▶ _EXTRACTED TEXT_
------------

I'm a HUMONGOUS Chapstick addict. I'm also a cheap Chapstick addict, which means like an alcoholic who wouldn't hesitate to drink down my Bath and Body Works antibacterial soap to suck out the alcohol content (which is really win-win for everyone 'cuz who wouldn't want their local drunks to have Kitchen Lemon breath?), I can use any store version of the 'stick. Also not unlike any other addict, I have them stashed everywhere so I never have to be far from my next fix, which is usually every 15 minutes or so. I have them in my car, my desk, my kitchen, my living room side table, my bedside table, my bathroom, my purse, my car, Jay's car, and probably other places I don't even remember. There's probably one up my dog's ass for really desperate dry times.
I may not ever fall off the Chapstick wagon, but I will never get on the Eos bandwagon. I've tried, really I have, but they're just ridiculous. They tempt you with these flavors that sound like ice cream and fruit platters. They're like those silly dessert gums - no matter how many pastel colors and pictures of cakes and pies they put on the packaging, it's still not going to taste anything like strawberry shortcake or key lime pie. What they do taste like is what I imagine a Strawberry Shortcake doll would taste like if they were still around and I had an opportunity to lick one. First a whiff of a strawberry-ish smell, then a plastic taste. They're also ridiculously shaped. At least a Chapstick is clever. You can fit it in any purse, any drawer, any pocket, anywhere. It's utilitarian in that when it's empty, it's empty. You've used it up. It's at the end and there is no more. Not with Eos. It's got that dumbass huge round ball of wax, and you basically get to the middle and then you either throw it away, use your finger as an applicator (and who knows where that dirty digit's been), or try to physically shove your lips into the concave shape of the wax. Since the wax is firm and your lips are not, this is usually not successful and really results in needing more lip balm (Ahhh....I see what those sneaky Eos bastards were planning all along!).

------------

▶ _Saved entries_
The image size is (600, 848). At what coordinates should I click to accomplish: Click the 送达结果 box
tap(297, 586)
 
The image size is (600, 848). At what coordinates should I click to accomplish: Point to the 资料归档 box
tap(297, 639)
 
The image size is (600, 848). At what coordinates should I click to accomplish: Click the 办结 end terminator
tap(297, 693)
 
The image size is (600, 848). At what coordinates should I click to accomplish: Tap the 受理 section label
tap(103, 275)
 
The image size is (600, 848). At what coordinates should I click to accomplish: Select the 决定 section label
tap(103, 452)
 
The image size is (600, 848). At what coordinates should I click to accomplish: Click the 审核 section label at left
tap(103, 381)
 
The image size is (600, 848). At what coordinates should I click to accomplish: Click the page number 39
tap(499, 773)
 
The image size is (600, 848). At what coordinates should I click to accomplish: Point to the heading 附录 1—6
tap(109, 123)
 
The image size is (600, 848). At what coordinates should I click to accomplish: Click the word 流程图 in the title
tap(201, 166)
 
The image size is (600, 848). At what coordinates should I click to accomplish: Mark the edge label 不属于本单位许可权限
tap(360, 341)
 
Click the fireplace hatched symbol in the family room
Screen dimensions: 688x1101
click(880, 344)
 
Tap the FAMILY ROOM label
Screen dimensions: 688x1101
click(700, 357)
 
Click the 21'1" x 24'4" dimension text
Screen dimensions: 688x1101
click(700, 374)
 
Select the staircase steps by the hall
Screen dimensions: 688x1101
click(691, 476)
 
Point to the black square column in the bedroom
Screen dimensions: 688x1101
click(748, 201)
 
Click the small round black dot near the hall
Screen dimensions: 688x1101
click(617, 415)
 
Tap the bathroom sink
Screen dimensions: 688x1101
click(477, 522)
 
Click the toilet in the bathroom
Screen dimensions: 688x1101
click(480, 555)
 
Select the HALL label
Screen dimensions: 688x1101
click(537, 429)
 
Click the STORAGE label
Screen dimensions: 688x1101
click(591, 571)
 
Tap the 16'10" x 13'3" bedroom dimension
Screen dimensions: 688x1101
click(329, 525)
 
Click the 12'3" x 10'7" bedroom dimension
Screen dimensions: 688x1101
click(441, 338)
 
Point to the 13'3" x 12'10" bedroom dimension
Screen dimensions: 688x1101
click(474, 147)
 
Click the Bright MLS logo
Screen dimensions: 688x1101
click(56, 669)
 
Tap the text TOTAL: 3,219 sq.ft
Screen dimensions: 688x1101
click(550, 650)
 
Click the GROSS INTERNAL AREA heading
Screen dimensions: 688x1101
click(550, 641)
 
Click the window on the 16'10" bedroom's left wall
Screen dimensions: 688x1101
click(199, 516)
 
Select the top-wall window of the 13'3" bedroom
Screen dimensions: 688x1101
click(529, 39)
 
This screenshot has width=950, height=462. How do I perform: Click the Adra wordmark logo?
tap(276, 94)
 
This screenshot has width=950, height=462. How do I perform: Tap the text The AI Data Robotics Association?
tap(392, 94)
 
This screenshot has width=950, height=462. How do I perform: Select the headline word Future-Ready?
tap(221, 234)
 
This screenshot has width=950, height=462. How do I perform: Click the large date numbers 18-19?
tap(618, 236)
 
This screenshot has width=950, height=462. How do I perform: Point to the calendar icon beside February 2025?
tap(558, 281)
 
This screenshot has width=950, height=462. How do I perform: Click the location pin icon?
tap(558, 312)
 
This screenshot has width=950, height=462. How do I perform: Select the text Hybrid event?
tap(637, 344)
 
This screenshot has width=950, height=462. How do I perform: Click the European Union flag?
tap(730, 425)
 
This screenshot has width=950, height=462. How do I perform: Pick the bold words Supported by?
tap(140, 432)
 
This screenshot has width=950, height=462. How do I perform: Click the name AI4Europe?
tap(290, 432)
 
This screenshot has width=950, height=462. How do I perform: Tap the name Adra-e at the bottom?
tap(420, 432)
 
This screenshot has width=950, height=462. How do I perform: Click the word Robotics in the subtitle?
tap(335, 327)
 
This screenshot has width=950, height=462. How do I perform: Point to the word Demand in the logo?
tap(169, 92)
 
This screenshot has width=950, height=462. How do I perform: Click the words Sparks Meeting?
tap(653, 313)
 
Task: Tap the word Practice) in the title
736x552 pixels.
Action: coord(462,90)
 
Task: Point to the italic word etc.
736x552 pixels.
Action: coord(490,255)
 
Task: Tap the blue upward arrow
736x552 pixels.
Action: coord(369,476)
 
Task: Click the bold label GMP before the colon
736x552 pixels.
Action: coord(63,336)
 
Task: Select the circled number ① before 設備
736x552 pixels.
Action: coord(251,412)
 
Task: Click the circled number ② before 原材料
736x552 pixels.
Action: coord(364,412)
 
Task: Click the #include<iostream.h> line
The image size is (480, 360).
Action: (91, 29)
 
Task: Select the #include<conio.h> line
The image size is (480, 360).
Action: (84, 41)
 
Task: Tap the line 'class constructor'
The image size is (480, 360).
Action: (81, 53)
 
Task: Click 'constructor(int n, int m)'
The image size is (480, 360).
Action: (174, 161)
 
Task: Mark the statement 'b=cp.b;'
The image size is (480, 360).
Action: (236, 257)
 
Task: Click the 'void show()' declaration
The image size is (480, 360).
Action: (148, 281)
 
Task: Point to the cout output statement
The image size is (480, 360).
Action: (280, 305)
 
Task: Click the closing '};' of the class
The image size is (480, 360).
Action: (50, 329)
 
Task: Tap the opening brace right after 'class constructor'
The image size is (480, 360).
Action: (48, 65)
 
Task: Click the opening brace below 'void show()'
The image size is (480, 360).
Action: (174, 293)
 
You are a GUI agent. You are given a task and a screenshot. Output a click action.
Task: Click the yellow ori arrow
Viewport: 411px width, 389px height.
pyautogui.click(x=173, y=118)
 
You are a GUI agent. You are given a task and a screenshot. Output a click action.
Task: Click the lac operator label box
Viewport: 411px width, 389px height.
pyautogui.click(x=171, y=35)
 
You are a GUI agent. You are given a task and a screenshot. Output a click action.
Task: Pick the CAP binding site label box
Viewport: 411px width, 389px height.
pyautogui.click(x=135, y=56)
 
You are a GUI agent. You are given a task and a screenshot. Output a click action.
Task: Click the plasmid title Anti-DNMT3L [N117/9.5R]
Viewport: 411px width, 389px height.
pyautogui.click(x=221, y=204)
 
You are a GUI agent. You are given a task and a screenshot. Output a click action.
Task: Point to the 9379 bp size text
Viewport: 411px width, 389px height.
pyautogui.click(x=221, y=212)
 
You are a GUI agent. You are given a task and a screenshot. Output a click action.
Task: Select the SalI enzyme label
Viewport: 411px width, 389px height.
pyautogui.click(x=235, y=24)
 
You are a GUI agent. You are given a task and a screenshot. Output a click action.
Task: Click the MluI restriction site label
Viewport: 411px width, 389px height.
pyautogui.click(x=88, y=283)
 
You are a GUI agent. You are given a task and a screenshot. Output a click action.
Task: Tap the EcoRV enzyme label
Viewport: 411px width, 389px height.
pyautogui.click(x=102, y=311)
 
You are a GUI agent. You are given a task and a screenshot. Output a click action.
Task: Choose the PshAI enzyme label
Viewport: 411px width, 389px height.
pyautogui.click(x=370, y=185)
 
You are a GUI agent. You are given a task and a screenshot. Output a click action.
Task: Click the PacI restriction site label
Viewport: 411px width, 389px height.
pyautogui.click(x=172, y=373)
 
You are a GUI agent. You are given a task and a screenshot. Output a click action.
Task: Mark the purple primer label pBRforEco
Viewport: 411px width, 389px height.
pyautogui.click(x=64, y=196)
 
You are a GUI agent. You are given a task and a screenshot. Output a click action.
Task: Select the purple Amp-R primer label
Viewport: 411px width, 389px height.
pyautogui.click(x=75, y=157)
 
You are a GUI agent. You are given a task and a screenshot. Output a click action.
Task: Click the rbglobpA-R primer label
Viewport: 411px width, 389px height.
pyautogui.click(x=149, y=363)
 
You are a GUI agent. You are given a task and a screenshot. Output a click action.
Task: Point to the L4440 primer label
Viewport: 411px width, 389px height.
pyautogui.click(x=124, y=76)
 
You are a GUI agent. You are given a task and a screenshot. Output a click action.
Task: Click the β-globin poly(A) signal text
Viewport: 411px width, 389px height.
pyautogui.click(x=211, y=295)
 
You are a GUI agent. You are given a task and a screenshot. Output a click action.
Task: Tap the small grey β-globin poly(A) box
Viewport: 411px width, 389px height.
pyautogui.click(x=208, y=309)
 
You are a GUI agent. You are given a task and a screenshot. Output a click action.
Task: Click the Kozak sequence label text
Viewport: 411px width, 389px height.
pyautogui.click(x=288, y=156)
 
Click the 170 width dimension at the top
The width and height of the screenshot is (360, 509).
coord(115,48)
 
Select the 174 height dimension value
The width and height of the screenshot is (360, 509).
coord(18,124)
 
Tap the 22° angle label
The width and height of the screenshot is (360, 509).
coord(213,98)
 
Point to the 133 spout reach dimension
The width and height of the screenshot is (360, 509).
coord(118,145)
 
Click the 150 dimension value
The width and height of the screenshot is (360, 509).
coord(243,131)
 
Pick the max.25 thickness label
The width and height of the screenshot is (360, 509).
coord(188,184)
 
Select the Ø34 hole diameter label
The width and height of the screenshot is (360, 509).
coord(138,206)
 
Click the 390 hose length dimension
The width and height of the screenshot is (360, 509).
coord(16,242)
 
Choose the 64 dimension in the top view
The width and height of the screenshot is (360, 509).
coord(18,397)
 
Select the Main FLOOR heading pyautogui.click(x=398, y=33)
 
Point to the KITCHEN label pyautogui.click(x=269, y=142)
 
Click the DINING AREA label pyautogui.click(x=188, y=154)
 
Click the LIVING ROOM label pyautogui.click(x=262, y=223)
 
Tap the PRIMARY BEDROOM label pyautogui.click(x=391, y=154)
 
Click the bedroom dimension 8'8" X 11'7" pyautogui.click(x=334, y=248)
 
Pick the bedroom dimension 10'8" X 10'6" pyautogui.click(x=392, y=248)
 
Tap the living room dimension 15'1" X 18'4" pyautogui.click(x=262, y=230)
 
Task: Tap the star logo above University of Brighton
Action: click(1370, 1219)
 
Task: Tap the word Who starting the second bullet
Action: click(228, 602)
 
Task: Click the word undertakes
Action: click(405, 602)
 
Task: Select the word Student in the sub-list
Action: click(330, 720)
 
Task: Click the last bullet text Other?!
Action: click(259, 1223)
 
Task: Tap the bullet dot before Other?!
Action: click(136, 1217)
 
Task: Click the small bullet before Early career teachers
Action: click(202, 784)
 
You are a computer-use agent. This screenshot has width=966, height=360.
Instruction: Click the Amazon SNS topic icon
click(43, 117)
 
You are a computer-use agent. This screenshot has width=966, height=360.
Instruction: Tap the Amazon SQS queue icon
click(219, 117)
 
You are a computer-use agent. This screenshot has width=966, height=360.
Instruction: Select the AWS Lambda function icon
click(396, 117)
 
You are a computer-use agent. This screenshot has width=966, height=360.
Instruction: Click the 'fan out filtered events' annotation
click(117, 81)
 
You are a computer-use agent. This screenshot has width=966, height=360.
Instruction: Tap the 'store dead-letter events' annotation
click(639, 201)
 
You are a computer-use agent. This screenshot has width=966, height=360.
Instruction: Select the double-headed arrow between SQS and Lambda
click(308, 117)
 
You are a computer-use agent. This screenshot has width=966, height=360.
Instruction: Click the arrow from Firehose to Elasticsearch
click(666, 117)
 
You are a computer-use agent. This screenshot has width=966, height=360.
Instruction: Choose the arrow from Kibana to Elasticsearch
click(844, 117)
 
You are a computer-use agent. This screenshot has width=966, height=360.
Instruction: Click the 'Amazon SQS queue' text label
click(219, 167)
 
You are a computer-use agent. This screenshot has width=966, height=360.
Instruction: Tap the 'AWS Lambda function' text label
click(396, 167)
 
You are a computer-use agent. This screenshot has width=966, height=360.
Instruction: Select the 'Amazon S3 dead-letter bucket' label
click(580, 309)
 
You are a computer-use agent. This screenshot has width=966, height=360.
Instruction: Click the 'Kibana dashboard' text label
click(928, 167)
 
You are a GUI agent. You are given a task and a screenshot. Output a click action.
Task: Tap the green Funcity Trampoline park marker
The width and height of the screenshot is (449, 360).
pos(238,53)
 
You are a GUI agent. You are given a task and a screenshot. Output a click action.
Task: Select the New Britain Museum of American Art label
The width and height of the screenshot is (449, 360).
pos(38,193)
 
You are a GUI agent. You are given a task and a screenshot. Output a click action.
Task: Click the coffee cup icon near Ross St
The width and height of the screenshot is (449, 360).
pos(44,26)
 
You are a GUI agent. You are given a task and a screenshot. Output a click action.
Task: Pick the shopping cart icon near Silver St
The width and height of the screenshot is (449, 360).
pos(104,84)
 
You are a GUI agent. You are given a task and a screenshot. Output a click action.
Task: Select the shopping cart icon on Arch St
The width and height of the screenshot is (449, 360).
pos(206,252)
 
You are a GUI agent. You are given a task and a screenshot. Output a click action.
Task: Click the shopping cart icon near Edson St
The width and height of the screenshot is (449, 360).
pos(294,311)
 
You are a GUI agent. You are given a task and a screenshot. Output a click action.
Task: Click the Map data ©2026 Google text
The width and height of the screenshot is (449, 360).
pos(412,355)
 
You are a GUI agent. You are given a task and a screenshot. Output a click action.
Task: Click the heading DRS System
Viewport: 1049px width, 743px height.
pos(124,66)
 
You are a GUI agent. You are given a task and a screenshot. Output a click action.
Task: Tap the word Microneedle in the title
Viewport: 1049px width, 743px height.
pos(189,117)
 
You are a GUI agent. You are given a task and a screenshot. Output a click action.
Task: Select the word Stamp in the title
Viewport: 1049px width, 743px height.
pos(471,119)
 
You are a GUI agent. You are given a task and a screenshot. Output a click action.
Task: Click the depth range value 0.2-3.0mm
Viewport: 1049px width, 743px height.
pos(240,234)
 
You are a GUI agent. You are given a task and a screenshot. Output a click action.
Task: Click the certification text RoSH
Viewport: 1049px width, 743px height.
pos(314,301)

------------

▶ _TASKS FOR THIS EXERCISE_
(a) In the lip balm piece, rewrite the passage that opens with the words "I'm a HUMONGOUS" and closes with "desperate dry times.", swapping "Kitchen Lemon" for "Lavender Mint".
(b) Write the next part of the piece about Chapstick and Eos lip balm, picking up after its final sentence.

▶ _RESPONSES_
(a)
I'm a HUMONGOUS Chapstick addict. I'm also a cheap Chapstick addict, which means like an alcoholic who wouldn't hesitate to drink down my Bath and Body Works antibacterial soap to suck out the alcohol content (which is really win-win for everyone 'cuz who wouldn't want their local drunks to have Lavender Mint breath?), I can use any store version of the 'stick. Also not unlike any other addict, I have them stashed everywhere so I never have to be far from my next fix, which is usually every 15 minutes or so. I have them in my car, my desk, my kitchen, my living room side table, my bedside table, my bathroom, my purse, my car, Jay's car, and probably other places I don't even remember. There's probably one up my dog's ass for really desperate dry times.

(b)
The REALLY fucked up thing about the Eos, though, is that it looks like I robbed a little 4-year-old girl's plastic Hello Kitty purse. The Eos is any of about 10 shades of a pastel stupidly oversized Duplo orb that fits nowhere except a little 4-year-old girl's plastic Hello Kitty purse, and when you go to apply it, you realize you're basically agreeing to a wax application over the entire bottom portion of your face. There's no discreet or dainty way to put this shit on. You have to be willing to sit in public with someone and yank this huge round pastel egg out of your purse and proceed to balm your entire face. If this sounds acceptable, then I guess you know who the target market for this product is. If you're like me and prefer to be a bit more classy when handling your addiction, trust me. Leave the Duplo to the 4 and under crowd and stick with the stick.